Levamos uma vez por semana os dois cachorros numa creche para passar o dia com outros cães e tomar banho. Nestes dias a casa fica extremamente estranha, parece vazia, chata.
Sophia seguia com seu problema alimentar. Mostrava, porém, pequeno grau de melhora. Como anteriormente a piora estava sendo progressiva,a progressão ter parado já considerávamos algum avanço no tratamento.
Cordão e bola ajudavam a ter uma visão real da composição corpórea, no tratamento fisioterápico instituído. Muitos remédios e terapia. A fé na melhora continuava. O problema é que quando liamos a respeito da anorexia em artigos, as evoluções ruins nos impactavam muito. Mas se existiam casos que melhoravam, correríamos atrás disto.
Vários comprimidos matinais por dia faziam parte da rotina de tratamento. Controlávamos se ela os tomava mesmo. E sempre tomou. Os exercícios escondidos ainda ocorriam.
— A vi fazendo abdominais na cama. Que merda! — Eu disse para a Ana.
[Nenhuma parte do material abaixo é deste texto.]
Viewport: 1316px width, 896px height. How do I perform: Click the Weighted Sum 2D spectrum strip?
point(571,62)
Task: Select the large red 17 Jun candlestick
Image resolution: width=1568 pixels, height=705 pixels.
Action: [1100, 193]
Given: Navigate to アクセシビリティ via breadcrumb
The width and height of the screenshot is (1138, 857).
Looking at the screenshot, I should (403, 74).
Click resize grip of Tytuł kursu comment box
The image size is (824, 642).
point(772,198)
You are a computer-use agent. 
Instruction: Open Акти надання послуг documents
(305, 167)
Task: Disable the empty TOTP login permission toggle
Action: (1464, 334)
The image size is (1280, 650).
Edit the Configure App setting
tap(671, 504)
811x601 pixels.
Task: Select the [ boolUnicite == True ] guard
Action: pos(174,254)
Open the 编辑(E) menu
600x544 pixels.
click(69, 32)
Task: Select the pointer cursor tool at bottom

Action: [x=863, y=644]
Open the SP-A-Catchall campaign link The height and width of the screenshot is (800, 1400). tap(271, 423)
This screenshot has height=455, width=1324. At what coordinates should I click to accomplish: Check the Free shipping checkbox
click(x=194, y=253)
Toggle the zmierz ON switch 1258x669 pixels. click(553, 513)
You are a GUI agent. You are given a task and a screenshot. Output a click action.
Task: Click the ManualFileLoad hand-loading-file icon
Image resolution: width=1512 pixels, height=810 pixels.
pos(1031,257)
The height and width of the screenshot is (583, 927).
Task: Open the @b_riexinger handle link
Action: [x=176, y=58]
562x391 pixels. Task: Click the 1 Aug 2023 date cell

Que tristeza. Fé que vamos conseguir passar por esta, ela respondia.
Nossas refeições continuavam daquele jeito. Uma angústia para os pais. Um momento legal para o Hashi, o ninja. Um momento difícil pra a Sophia. Paramos de brigar e passamos a conversar com mais calma. Assuntos aleatórios, mas muito preocupados.
O safado do Hashi continuava no desvio crônico de comida da Sophia. Com ela, ele era super discreto, quase invisível. Quando não era ela que ia dar alguma comida na boca, ele era grosseiro, chegava a morder de leve os nossos dedos. A Filó sempre pegava delicadamente as comidase petiscos que dávamos pra ela. Já o Hashi!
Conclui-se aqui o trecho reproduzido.